Chalet construction in the Mont Blanc region of the Haute Savoie

Continuing the theme of things to see whilst out and about walking, trekking & snowshoeing in the middle mountains around the Mont Blanc massif, we turned our attentions to the many chalets and farmsteads dotted around the hillside. 

The term Chalet means hut of a hearder and comes from the Arpitian speaking part of Switzerland and the old Savoy region of the Western Alps in the 14-century. 
This was traditionally a farm dwelling that supports herds of cattle producing cheese & butter and a seasonal building in high valleys or pastures that supported transhumance which is the movement of farming communities to higher terrain during the summer months as cattle were brought up from lower levels to the summer Alpage (high mountain pastureland and farmstead).

A wooden dwelling that was traditionally built from Larch. Larch was used because of its availability in the area and for its strong, durable, waterproof and rot resistant properties. These days spruce is used for the construction of new chalets as it is more financially viable. 

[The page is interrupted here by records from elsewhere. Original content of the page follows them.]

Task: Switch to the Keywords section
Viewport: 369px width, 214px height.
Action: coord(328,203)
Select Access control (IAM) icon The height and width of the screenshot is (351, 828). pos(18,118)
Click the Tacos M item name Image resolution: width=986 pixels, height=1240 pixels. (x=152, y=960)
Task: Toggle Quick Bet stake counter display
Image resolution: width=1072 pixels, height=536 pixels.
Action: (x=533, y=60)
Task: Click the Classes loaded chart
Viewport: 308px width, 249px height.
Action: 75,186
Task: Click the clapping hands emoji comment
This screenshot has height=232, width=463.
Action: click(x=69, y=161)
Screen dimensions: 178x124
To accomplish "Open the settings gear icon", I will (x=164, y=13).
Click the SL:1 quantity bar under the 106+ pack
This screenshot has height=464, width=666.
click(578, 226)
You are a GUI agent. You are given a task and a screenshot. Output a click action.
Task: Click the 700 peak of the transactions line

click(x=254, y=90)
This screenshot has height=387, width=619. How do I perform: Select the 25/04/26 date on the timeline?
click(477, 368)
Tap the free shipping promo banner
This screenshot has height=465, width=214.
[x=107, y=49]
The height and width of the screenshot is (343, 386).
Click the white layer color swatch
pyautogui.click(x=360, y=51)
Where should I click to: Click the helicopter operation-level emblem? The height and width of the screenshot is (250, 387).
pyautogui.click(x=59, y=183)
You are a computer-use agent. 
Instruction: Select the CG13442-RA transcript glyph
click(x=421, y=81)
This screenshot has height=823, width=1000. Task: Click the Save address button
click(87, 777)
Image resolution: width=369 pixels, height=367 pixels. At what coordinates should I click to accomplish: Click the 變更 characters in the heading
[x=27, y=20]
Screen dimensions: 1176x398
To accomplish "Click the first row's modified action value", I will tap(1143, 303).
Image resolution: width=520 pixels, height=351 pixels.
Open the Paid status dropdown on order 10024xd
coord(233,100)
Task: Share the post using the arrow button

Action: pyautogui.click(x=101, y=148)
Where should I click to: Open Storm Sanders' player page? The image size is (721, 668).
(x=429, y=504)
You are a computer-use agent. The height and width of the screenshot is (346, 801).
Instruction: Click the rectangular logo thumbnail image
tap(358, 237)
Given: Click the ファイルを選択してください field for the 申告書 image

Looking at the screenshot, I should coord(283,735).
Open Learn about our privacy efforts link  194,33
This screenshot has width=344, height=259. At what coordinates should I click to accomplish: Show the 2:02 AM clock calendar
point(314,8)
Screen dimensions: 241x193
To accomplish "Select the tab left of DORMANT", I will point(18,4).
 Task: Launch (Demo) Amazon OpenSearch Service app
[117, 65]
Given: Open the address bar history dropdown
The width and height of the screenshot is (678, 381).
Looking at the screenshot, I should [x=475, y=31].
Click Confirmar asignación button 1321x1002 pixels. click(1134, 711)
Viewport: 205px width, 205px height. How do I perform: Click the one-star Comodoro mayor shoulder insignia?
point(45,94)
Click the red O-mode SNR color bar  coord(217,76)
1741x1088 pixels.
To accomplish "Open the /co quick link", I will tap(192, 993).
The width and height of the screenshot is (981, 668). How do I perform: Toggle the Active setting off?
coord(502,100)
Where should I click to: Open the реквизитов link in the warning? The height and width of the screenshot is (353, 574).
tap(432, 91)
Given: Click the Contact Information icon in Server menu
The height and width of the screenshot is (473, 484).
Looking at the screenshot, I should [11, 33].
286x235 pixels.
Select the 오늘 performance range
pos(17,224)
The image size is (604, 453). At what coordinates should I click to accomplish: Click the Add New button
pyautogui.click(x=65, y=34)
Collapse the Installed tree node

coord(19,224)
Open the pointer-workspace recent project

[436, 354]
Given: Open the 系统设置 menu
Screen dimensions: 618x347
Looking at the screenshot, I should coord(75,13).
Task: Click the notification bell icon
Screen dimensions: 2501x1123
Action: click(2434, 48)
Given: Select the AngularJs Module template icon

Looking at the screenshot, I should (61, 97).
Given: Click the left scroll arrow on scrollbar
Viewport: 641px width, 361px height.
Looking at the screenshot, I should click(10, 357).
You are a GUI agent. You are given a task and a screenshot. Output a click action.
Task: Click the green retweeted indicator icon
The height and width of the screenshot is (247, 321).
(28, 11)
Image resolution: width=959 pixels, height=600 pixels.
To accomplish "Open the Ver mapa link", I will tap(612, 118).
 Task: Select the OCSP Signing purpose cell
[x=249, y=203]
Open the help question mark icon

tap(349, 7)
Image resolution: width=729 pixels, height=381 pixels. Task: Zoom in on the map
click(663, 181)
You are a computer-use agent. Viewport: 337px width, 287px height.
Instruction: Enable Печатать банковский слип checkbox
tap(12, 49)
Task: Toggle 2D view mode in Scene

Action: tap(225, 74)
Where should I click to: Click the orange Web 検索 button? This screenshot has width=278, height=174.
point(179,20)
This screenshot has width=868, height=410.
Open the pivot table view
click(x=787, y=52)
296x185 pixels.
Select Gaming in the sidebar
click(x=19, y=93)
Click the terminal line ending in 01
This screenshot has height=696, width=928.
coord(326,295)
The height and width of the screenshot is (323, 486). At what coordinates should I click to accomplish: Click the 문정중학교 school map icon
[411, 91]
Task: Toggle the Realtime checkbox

The buildings have sloping overhanging roofs that when loaded with snow provided insulation. They were constructed on a south facing aspect to gain maximum sun light and warmth during the cold winters. The design featured a stone base on the ground floor with a wooden frame and waney lap above that insulated against drafts and cold winds. The Cortiena or the entrance is normally a large space with the main door set back, again this was again for insulation during the long cold winters. The living area ‘Pele’ was traditionally on the second level. The livestock and farms shared the same building, the animals on ground level, easy access from the pastures and generating heat to the rest of the building. The top floor was used as the hayloft storing feed but at the same time creating insulation from above.